* [Problem details]:
Among the items below, reproduce the lines from the one containing "This screenshot has width=534, height=872." through the one containing "pyautogui.click(x=105, y=369)", inclusive, and nothing else.

* [Entries provided]:
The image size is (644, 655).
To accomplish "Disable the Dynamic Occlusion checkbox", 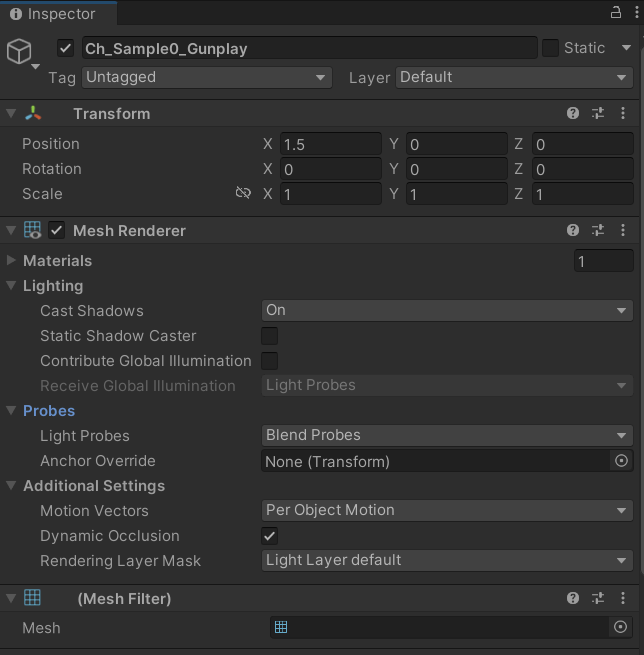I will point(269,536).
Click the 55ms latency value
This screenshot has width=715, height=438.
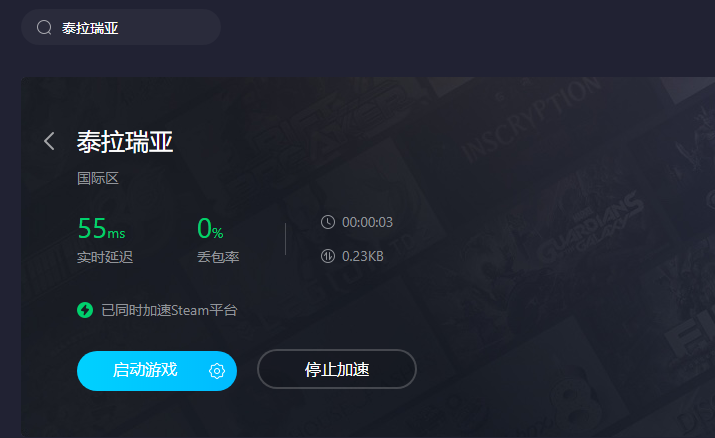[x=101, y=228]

==

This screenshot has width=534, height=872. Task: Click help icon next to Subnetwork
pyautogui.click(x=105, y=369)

* [Response below]:
This screenshot has width=534, height=872. Task: Click help icon next to Subnetwork
pyautogui.click(x=105, y=369)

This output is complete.